What you will do: Convert every line of the items below into a numbered list, skipping blank lines and leaving out the pictures.
▬▬▬▬▬▬
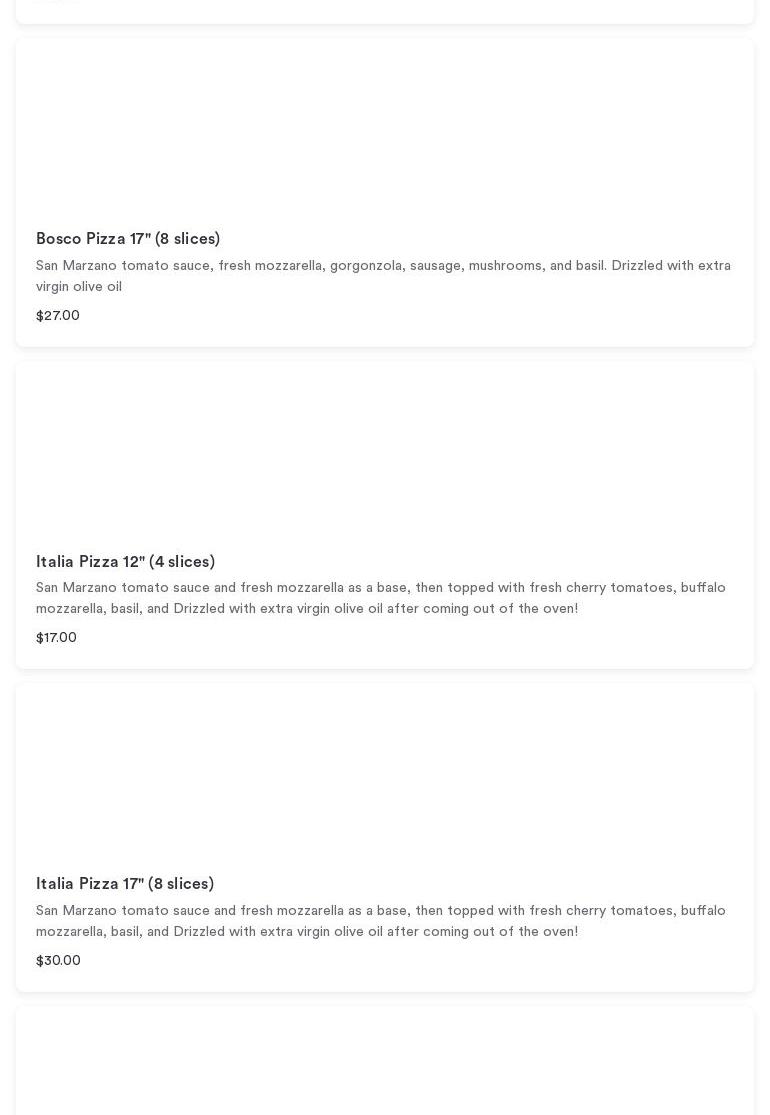Click the blank space right of the $27.00 price
The width and height of the screenshot is (770, 1115).
click(400, 316)
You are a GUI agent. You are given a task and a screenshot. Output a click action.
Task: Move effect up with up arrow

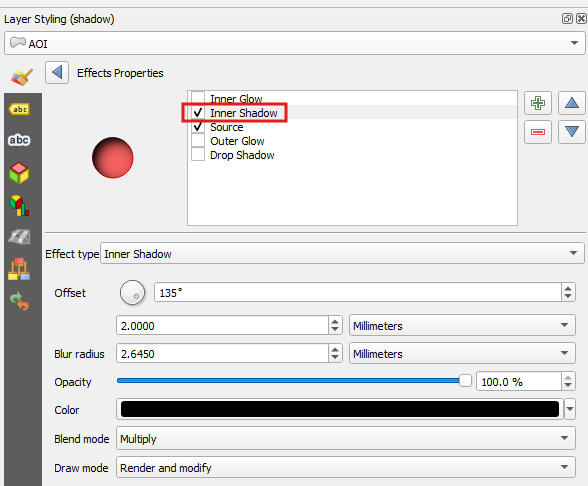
▬▬▬▬▬▬
Answer to this problem:
1. Click the blank space right of the $27.00 price
2. The width and height of the screenshot is (770, 1115).
3. click(400, 316)
4. You are a GUI agent. You are given a task and a screenshot. Output a click action.
5. Task: Move effect up with up arrow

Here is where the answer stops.